Collected data:

☆ ☆ ☆

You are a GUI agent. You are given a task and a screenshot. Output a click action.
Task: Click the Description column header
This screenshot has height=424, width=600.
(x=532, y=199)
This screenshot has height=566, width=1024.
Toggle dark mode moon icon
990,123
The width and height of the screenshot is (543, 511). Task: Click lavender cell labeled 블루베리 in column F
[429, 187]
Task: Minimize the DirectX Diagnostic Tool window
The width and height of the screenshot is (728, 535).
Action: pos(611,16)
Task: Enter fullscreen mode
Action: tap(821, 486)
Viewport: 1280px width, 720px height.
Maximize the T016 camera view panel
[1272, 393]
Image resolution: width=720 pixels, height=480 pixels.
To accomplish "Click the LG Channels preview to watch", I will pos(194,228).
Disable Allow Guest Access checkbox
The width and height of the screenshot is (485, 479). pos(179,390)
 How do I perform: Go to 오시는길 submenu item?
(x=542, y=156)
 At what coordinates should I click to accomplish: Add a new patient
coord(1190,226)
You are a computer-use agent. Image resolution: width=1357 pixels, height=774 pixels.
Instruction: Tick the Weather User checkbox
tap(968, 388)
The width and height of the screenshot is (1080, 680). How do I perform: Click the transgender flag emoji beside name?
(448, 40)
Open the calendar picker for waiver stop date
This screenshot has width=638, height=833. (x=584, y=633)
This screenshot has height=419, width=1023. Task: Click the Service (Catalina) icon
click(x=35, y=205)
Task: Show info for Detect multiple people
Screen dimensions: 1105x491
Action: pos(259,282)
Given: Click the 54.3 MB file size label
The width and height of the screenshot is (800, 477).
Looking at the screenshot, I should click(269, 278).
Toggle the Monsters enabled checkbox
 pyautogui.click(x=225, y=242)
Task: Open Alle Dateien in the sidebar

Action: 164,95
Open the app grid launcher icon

☆ ☆ ☆

## Prompt:
Repeat the line containing "Open the calendar picker for waiver stop date" and all subsequent lines through the final line of the data, exactly and with no others.

## Result:
Open the calendar picker for waiver stop date
This screenshot has width=638, height=833. (x=584, y=633)
This screenshot has height=419, width=1023. Task: Click the Service (Catalina) icon
click(x=35, y=205)
Task: Show info for Detect multiple people
Screen dimensions: 1105x491
Action: pos(259,282)
Given: Click the 54.3 MB file size label
The width and height of the screenshot is (800, 477).
Looking at the screenshot, I should click(269, 278).
Toggle the Monsters enabled checkbox
 pyautogui.click(x=225, y=242)
Task: Open Alle Dateien in the sidebar

Action: 164,95
Open the app grid launcher icon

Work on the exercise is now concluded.